■ **TASK ITEM**: The complete set of records should be given again verbatim.

■ **WORKING DATA**:
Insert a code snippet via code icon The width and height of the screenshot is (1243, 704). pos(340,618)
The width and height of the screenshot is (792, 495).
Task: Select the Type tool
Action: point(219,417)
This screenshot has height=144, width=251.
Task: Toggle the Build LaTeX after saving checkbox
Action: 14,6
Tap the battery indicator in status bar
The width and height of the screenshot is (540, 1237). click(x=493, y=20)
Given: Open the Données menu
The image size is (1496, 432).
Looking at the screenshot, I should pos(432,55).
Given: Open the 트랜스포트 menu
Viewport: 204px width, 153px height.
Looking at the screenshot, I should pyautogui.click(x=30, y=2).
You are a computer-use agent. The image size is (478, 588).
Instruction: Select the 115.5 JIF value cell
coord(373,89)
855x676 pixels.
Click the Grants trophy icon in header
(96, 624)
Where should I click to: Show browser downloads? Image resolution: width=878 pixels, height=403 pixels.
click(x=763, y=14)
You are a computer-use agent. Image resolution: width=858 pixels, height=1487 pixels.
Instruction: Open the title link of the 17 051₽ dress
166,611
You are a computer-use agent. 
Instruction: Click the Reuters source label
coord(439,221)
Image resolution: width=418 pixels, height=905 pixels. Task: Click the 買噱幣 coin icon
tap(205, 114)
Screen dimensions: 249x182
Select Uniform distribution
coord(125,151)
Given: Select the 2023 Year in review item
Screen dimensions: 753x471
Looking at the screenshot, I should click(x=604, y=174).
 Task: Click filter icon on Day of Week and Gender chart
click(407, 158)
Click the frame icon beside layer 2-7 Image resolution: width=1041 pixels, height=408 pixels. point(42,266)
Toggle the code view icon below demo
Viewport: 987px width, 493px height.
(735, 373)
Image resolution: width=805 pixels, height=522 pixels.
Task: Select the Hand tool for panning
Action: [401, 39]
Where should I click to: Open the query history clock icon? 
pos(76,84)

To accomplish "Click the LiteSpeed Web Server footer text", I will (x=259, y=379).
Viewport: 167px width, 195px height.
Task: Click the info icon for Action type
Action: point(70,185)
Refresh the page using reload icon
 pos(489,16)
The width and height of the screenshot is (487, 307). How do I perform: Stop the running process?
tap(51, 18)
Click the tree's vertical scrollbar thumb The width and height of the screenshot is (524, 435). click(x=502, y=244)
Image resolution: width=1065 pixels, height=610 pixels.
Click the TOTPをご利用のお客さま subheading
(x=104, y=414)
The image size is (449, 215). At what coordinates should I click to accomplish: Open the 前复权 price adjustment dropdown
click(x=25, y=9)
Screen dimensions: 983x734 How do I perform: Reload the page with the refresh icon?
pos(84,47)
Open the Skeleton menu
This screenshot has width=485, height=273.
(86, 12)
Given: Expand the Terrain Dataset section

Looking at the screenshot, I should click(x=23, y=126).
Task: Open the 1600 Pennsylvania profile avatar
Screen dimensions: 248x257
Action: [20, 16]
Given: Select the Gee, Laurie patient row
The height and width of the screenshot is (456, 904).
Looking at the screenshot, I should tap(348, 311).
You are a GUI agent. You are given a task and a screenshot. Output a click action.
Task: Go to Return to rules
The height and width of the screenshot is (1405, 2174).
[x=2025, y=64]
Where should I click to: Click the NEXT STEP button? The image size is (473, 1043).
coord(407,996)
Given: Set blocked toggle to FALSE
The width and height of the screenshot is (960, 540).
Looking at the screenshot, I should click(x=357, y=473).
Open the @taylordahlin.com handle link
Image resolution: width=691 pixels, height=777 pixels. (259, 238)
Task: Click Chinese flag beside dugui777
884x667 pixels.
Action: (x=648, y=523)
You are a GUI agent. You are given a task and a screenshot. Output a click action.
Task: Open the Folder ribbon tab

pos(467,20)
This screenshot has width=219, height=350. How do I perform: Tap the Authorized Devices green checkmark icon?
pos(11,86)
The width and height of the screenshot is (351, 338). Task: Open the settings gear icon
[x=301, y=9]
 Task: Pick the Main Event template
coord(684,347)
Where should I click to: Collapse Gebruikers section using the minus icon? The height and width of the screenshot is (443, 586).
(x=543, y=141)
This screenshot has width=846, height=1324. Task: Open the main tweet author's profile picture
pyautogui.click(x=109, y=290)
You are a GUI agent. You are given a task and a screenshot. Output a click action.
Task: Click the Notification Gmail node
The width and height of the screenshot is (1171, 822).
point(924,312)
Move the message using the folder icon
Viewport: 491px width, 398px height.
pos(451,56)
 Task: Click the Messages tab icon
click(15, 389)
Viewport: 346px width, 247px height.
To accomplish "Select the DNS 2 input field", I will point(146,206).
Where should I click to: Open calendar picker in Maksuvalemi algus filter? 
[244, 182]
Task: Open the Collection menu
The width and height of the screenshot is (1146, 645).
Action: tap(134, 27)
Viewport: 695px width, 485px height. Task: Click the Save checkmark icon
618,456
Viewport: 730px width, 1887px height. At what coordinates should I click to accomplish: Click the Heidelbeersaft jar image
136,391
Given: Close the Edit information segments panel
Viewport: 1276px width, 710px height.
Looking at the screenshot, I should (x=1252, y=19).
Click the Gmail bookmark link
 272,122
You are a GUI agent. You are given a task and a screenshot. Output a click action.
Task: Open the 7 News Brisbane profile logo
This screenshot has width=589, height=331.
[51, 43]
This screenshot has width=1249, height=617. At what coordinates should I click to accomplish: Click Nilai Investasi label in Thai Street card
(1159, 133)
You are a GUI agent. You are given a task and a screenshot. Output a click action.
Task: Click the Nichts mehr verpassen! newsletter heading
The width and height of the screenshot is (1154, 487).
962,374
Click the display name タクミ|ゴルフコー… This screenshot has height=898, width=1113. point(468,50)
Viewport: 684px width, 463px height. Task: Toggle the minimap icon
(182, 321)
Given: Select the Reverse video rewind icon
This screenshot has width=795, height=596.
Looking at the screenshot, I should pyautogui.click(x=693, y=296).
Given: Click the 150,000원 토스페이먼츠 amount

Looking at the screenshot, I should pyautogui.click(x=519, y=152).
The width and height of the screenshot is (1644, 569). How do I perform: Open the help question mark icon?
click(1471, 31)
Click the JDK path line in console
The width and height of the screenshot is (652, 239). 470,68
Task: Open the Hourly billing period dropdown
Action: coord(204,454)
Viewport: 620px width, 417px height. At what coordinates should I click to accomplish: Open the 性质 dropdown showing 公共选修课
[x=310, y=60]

■ **TASK OUTPUT**:
Insert a code snippet via code icon The width and height of the screenshot is (1243, 704). pos(340,618)
The width and height of the screenshot is (792, 495).
Task: Select the Type tool
Action: point(219,417)
This screenshot has height=144, width=251.
Task: Toggle the Build LaTeX after saving checkbox
Action: 14,6
Tap the battery indicator in status bar
The width and height of the screenshot is (540, 1237). click(x=493, y=20)
Given: Open the Données menu
The image size is (1496, 432).
Looking at the screenshot, I should pos(432,55).
Given: Open the 트랜스포트 menu
Viewport: 204px width, 153px height.
Looking at the screenshot, I should pyautogui.click(x=30, y=2).
You are a computer-use agent. The image size is (478, 588).
Instruction: Select the 115.5 JIF value cell
coord(373,89)
855x676 pixels.
Click the Grants trophy icon in header
(96, 624)
Where should I click to: Show browser downloads? Image resolution: width=878 pixels, height=403 pixels.
click(x=763, y=14)
You are a computer-use agent. Image resolution: width=858 pixels, height=1487 pixels.
Instruction: Open the title link of the 17 051₽ dress
166,611
You are a computer-use agent. 
Instruction: Click the Reuters source label
coord(439,221)
Image resolution: width=418 pixels, height=905 pixels. Task: Click the 買噱幣 coin icon
tap(205, 114)
Screen dimensions: 249x182
Select Uniform distribution
coord(125,151)
Given: Select the 2023 Year in review item
Screen dimensions: 753x471
Looking at the screenshot, I should click(x=604, y=174).
 Task: Click filter icon on Day of Week and Gender chart
click(407, 158)
Click the frame icon beside layer 2-7 Image resolution: width=1041 pixels, height=408 pixels. point(42,266)
Toggle the code view icon below demo
Viewport: 987px width, 493px height.
(735, 373)
Image resolution: width=805 pixels, height=522 pixels.
Task: Select the Hand tool for panning
Action: [401, 39]
Where should I click to: Open the query history clock icon? 
pos(76,84)

To accomplish "Click the LiteSpeed Web Server footer text", I will (x=259, y=379).
Viewport: 167px width, 195px height.
Task: Click the info icon for Action type
Action: point(70,185)
Refresh the page using reload icon
 pos(489,16)
The width and height of the screenshot is (487, 307). How do I perform: Stop the running process?
tap(51, 18)
Click the tree's vertical scrollbar thumb The width and height of the screenshot is (524, 435). click(x=502, y=244)
Image resolution: width=1065 pixels, height=610 pixels.
Click the TOTPをご利用のお客さま subheading
(x=104, y=414)
The image size is (449, 215). At what coordinates should I click to accomplish: Open the 前复权 price adjustment dropdown
click(x=25, y=9)
Screen dimensions: 983x734 How do I perform: Reload the page with the refresh icon?
pos(84,47)
Open the Skeleton menu
This screenshot has width=485, height=273.
(86, 12)
Given: Expand the Terrain Dataset section

Looking at the screenshot, I should click(x=23, y=126).
Task: Open the 1600 Pennsylvania profile avatar
Screen dimensions: 248x257
Action: [20, 16]
Given: Select the Gee, Laurie patient row
The height and width of the screenshot is (456, 904).
Looking at the screenshot, I should tap(348, 311).
You are a GUI agent. You are given a task and a screenshot. Output a click action.
Task: Go to Return to rules
The height and width of the screenshot is (1405, 2174).
[x=2025, y=64]
Where should I click to: Click the NEXT STEP button? The image size is (473, 1043).
coord(407,996)
Given: Set blocked toggle to FALSE
The width and height of the screenshot is (960, 540).
Looking at the screenshot, I should click(x=357, y=473).
Open the @taylordahlin.com handle link
Image resolution: width=691 pixels, height=777 pixels. (259, 238)
Task: Click Chinese flag beside dugui777
884x667 pixels.
Action: (x=648, y=523)
You are a GUI agent. You are given a task and a screenshot. Output a click action.
Task: Open the Folder ribbon tab

pos(467,20)
This screenshot has width=219, height=350. How do I perform: Tap the Authorized Devices green checkmark icon?
pos(11,86)
The width and height of the screenshot is (351, 338). Task: Open the settings gear icon
[x=301, y=9]
 Task: Pick the Main Event template
coord(684,347)
Where should I click to: Collapse Gebruikers section using the minus icon? The height and width of the screenshot is (443, 586).
(x=543, y=141)
This screenshot has width=846, height=1324. Task: Open the main tweet author's profile picture
pyautogui.click(x=109, y=290)
You are a GUI agent. You are given a task and a screenshot. Output a click action.
Task: Click the Notification Gmail node
The width and height of the screenshot is (1171, 822).
point(924,312)
Move the message using the folder icon
Viewport: 491px width, 398px height.
pos(451,56)
 Task: Click the Messages tab icon
click(15, 389)
Viewport: 346px width, 247px height.
To accomplish "Select the DNS 2 input field", I will point(146,206).
Where should I click to: Open calendar picker in Maksuvalemi algus filter? 
[244, 182]
Task: Open the Collection menu
The width and height of the screenshot is (1146, 645).
Action: tap(134, 27)
Viewport: 695px width, 485px height. Task: Click the Save checkmark icon
618,456
Viewport: 730px width, 1887px height. At what coordinates should I click to accomplish: Click the Heidelbeersaft jar image
136,391
Given: Close the Edit information segments panel
Viewport: 1276px width, 710px height.
Looking at the screenshot, I should (x=1252, y=19).
Click the Gmail bookmark link
 272,122
You are a GUI agent. You are given a task and a screenshot. Output a click action.
Task: Open the 7 News Brisbane profile logo
This screenshot has width=589, height=331.
[51, 43]
This screenshot has width=1249, height=617. At what coordinates should I click to accomplish: Click Nilai Investasi label in Thai Street card
(1159, 133)
You are a GUI agent. You are given a task and a screenshot. Output a click action.
Task: Click the Nichts mehr verpassen! newsletter heading
The width and height of the screenshot is (1154, 487).
962,374
Click the display name タクミ|ゴルフコー… This screenshot has height=898, width=1113. point(468,50)
Viewport: 684px width, 463px height. Task: Toggle the minimap icon
(182, 321)
Given: Select the Reverse video rewind icon
This screenshot has width=795, height=596.
Looking at the screenshot, I should pyautogui.click(x=693, y=296).
Given: Click the 150,000원 토스페이먼츠 amount

Looking at the screenshot, I should pyautogui.click(x=519, y=152).
The width and height of the screenshot is (1644, 569). How do I perform: Open the help question mark icon?
click(1471, 31)
Click the JDK path line in console
The width and height of the screenshot is (652, 239). 470,68
Task: Open the Hourly billing period dropdown
Action: coord(204,454)
Viewport: 620px width, 417px height. At what coordinates should I click to accomplish: Open the 性质 dropdown showing 公共选修课
[x=310, y=60]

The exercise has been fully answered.